§ About this task: Where a line in the records holds "computer", count it once; return only the final number.

§ Data provided:
****************

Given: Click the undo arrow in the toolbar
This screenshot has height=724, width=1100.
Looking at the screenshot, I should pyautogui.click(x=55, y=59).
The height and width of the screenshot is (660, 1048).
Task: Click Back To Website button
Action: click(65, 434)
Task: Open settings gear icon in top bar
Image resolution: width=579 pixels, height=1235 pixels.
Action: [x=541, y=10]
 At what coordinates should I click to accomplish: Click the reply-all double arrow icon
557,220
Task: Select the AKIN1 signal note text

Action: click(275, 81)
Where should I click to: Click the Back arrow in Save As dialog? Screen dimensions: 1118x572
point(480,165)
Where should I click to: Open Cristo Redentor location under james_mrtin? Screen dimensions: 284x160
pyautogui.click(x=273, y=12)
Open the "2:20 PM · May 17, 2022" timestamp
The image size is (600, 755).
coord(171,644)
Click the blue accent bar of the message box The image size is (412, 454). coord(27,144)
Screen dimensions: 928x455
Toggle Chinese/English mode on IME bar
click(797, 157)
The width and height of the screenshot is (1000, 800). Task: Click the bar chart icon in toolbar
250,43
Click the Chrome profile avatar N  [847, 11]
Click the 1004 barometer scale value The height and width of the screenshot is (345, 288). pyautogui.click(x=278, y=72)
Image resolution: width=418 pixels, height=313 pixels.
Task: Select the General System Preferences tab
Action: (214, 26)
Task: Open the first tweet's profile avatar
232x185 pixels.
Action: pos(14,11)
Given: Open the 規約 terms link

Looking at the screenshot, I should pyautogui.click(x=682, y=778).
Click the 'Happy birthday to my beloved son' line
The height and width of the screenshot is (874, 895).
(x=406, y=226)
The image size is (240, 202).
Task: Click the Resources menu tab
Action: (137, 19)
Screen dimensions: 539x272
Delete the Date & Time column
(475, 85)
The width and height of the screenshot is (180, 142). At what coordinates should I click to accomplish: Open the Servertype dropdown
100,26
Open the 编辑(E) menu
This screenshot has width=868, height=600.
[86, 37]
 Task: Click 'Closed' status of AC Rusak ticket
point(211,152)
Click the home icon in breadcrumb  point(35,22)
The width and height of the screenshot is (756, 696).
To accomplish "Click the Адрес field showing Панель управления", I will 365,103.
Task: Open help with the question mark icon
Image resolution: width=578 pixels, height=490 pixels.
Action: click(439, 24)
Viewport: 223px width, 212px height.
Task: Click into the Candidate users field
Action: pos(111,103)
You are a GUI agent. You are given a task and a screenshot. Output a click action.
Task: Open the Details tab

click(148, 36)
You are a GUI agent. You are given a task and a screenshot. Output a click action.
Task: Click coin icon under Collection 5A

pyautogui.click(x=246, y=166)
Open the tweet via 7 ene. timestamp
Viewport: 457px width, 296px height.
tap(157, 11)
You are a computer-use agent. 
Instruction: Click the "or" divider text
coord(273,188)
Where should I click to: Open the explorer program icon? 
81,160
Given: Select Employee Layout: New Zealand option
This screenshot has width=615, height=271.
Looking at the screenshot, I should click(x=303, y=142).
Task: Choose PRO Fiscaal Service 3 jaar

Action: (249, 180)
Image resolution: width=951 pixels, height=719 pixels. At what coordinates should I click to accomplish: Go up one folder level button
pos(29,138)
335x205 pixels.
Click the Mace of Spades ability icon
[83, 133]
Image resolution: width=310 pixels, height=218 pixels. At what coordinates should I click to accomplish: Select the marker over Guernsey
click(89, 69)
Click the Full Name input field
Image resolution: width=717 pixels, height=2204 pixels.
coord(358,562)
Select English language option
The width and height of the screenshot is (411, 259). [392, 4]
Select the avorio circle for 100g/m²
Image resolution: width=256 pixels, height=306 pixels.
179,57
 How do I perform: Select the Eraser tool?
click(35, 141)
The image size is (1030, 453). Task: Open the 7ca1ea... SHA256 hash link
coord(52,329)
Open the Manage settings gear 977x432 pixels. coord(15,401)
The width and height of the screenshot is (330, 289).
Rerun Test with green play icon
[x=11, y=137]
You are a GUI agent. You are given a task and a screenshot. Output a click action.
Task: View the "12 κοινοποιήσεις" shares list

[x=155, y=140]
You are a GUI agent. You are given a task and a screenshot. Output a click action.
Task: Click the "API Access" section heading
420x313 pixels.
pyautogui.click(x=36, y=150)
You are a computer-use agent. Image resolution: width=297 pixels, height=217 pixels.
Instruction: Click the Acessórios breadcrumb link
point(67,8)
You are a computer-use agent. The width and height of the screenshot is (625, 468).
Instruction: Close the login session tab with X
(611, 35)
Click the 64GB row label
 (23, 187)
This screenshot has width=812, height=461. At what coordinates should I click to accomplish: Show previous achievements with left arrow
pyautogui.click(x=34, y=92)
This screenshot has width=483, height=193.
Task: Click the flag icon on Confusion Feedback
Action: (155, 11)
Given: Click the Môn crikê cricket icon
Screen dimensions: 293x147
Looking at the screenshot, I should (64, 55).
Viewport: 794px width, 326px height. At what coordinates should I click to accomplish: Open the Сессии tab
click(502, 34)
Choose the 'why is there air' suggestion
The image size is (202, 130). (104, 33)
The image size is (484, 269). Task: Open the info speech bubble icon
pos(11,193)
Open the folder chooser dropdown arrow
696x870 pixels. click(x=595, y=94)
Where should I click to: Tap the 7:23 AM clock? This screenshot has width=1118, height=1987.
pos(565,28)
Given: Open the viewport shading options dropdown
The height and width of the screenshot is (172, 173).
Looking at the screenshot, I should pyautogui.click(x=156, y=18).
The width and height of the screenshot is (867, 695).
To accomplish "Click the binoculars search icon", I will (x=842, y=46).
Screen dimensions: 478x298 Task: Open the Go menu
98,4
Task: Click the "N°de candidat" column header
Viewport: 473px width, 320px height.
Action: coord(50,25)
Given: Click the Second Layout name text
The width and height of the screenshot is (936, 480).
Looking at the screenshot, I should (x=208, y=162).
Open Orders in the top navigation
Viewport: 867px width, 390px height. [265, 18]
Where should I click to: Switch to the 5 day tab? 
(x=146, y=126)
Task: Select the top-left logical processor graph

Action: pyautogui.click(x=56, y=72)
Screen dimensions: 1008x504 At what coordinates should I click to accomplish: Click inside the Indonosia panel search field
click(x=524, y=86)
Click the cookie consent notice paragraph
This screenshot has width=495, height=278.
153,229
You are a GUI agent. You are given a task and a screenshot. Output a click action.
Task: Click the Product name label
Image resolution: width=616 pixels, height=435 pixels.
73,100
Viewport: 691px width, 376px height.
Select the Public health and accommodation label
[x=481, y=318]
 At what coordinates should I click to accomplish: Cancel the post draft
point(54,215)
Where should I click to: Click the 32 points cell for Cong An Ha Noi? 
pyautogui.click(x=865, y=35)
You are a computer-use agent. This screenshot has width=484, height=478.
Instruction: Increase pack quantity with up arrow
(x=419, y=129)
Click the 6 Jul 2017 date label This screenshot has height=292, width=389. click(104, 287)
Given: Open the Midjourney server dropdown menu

****************

§ Result of this task: 4